In fall 2021, Pratt Institute announced the establishment of the Research Yard.
A joint initiative with CUNY City Tech and the Brooklyn Navy Yard, the advanced research and applied learning facility will connect faculty and students from both Pratt and City Tech with the Yard’s ecosystem of more than 500 businesses.
The 40,000-square-foot space in the Navy Yard’s historic eleven-story Building 3 will be home to all of Pratt’s research centers and include fabrication labs as well as research areas for the study of robotics, information visualization, sustainability, community development, environmental sensing, design incubation in rural areas, and digital archeology, along with a number of accelerators. The space, formerly a warehouse and fulfillment center, will be transformed by architectural firm Smith-Miller + Hawkinson, LLP, into a 21st-century industry-education research model supporting the creative economy.
The Pratt research groups that will be based out of the new facility and will support community-based initiatives include: Pratt’s Consortium for Research and Robotics, the Pratt Center for Community Development, the Pratt Sustainability Center, the Spatial Analysis and Visualization Initiative, and the Research Accelerator program. Pratt students, faculty, and staff will gain hands-on experience collaborating with industry professionals on site. Additionally, Pratt and City Tech students, faculty, and staff will work with the Brooklyn Navy Yard STEAM Center, a career and technical training high school for 11th- and 12th-grade students who come from eight Brooklyn public high schools.

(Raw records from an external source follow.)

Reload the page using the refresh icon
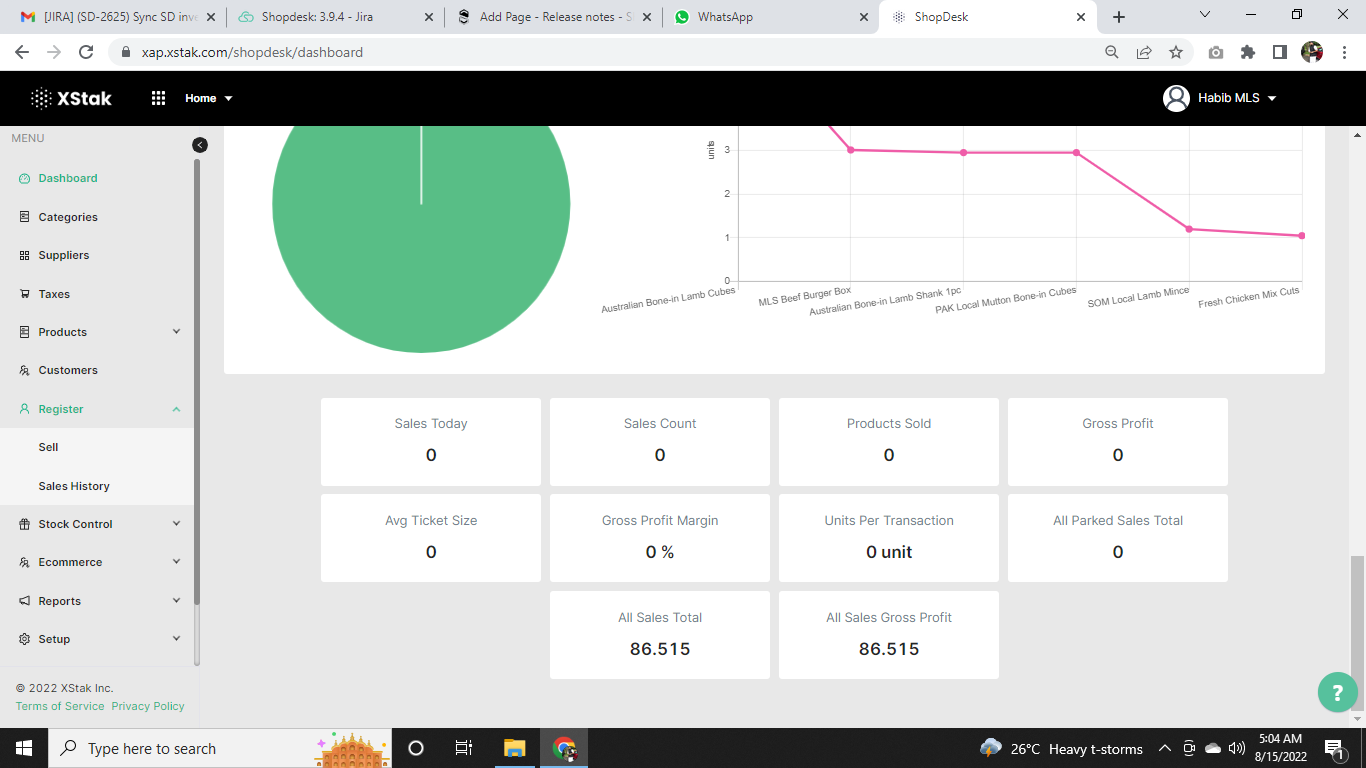 click(x=86, y=52)
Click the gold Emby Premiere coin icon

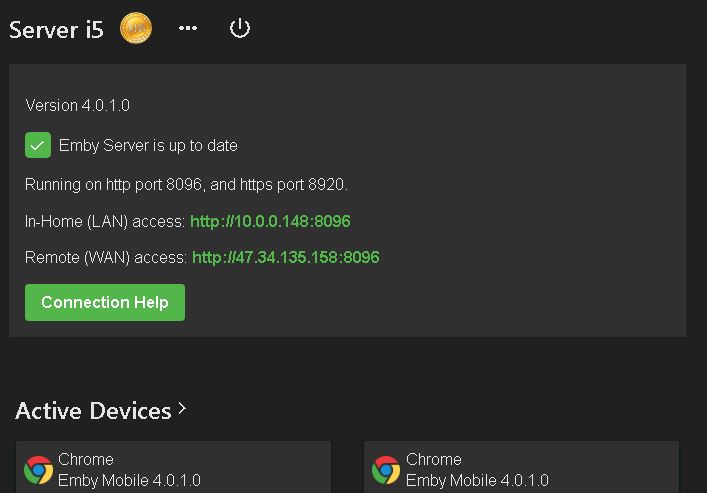point(136,29)
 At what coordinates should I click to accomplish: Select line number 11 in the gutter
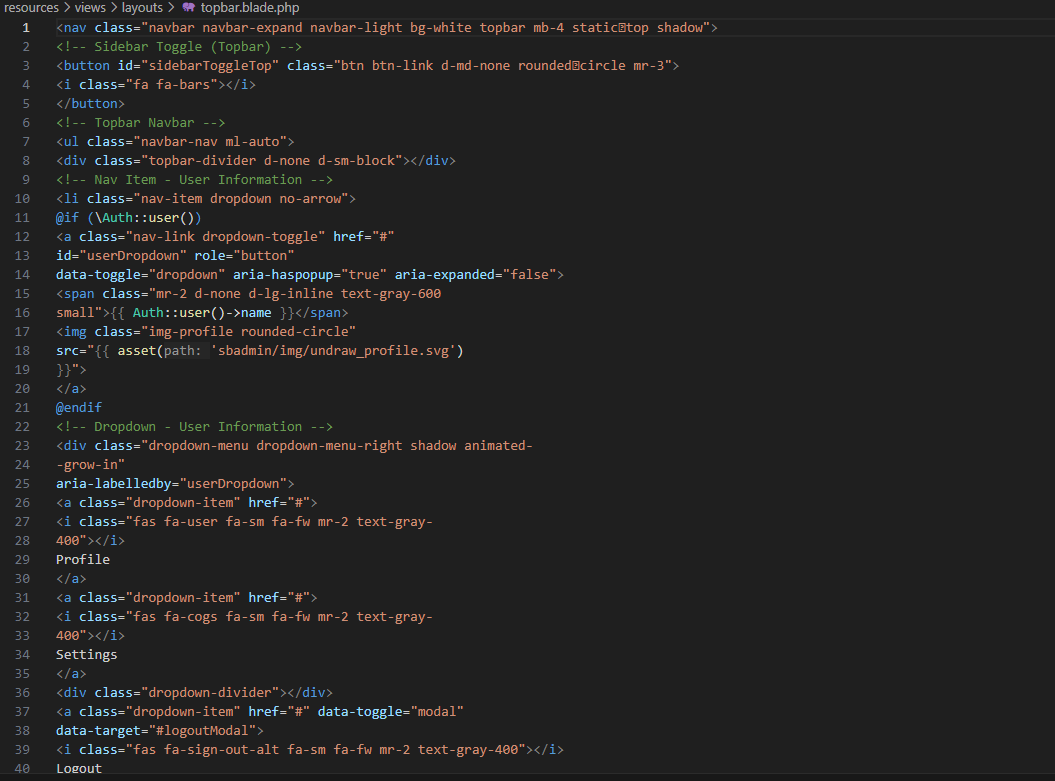23,217
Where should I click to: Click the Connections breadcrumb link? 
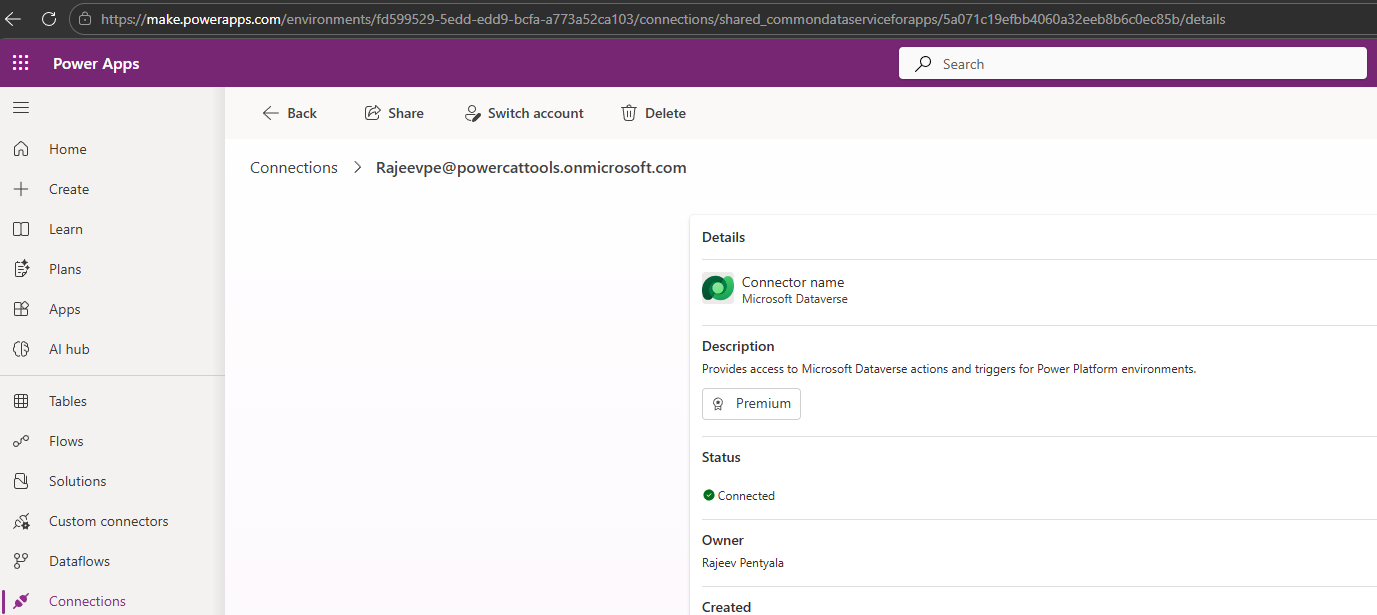(294, 168)

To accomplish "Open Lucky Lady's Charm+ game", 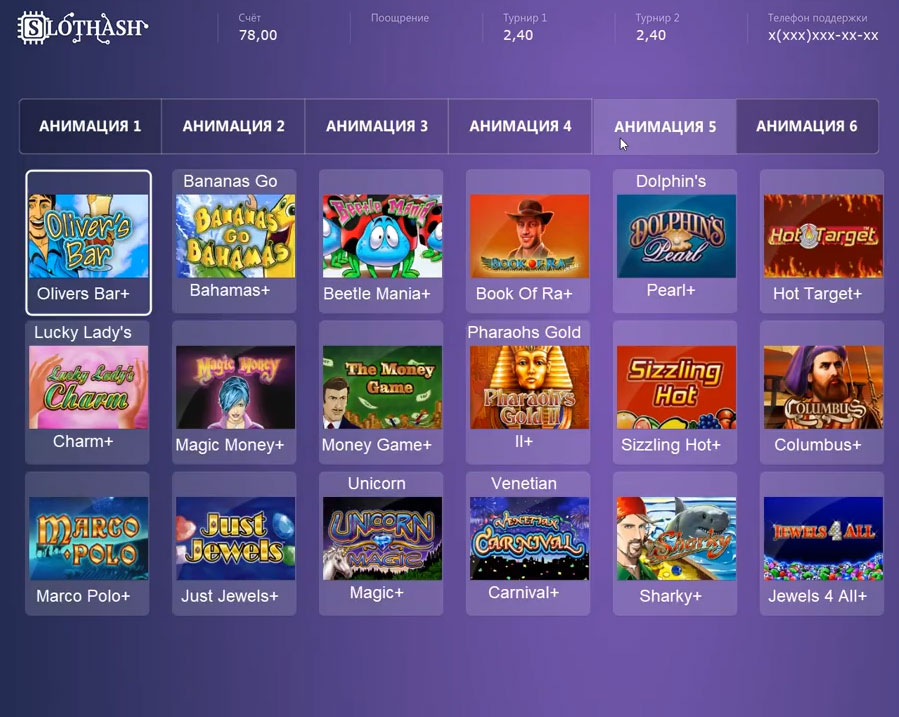I will coord(87,393).
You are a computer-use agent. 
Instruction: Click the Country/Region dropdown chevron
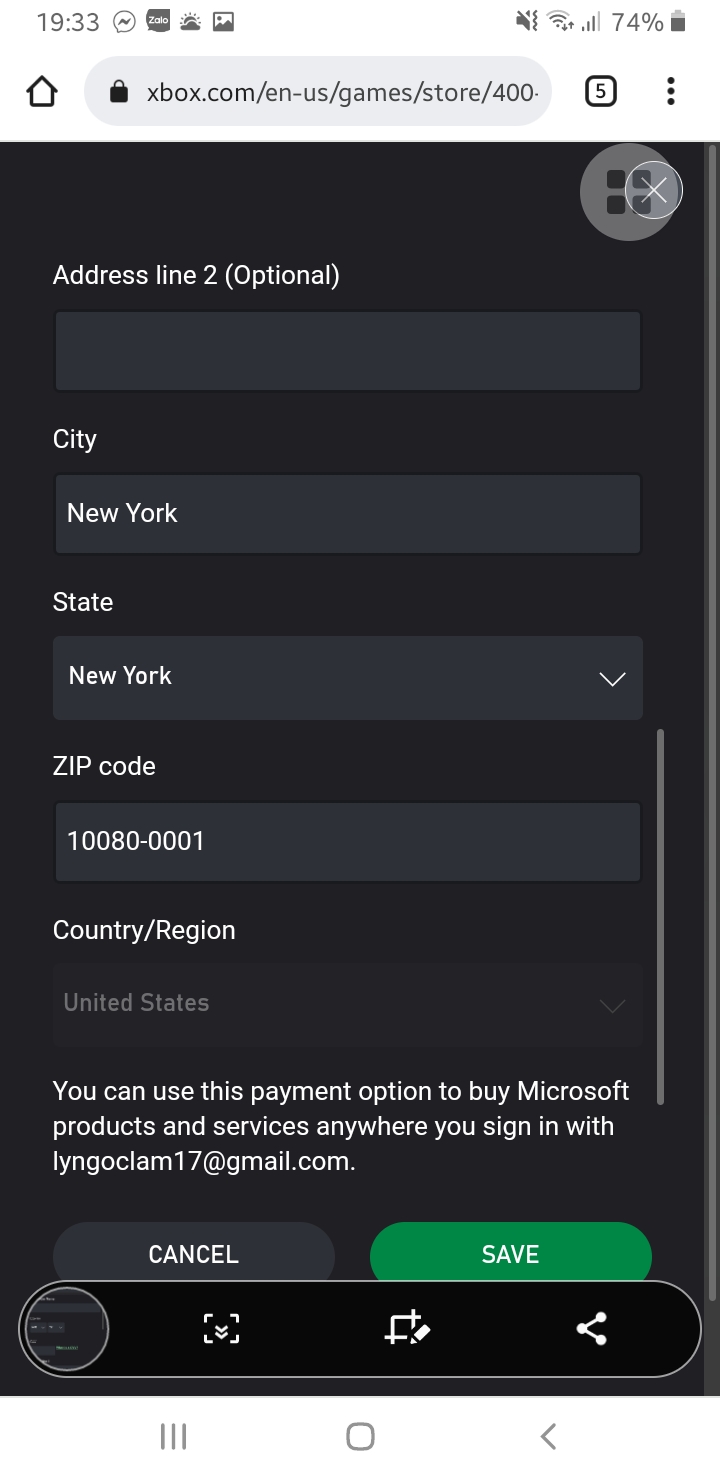pos(612,1005)
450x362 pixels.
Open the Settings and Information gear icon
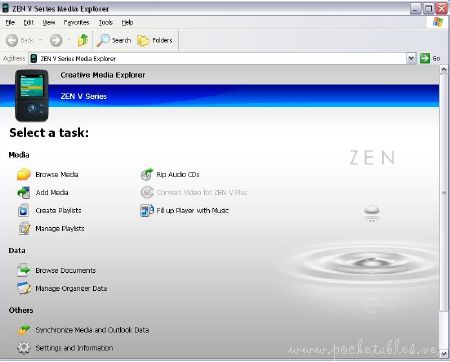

“Building this advanced creative research facility just blocks from the Pratt campus and alongside the businesses and entrepreneurs at the Brooklyn Navy Yard is crucial for New York City, and especially for the borough of Brooklyn,” said President Frances Bronet. “The Research Yard of Pratt Institute, City Tech, and the Brooklyn Navy Yard will further enable our research leaders to work with the local community on today’s important challenges.”
The first half of the facility is expected to open in the fall of 2022, followed by the second half in the summer or fall of 2023.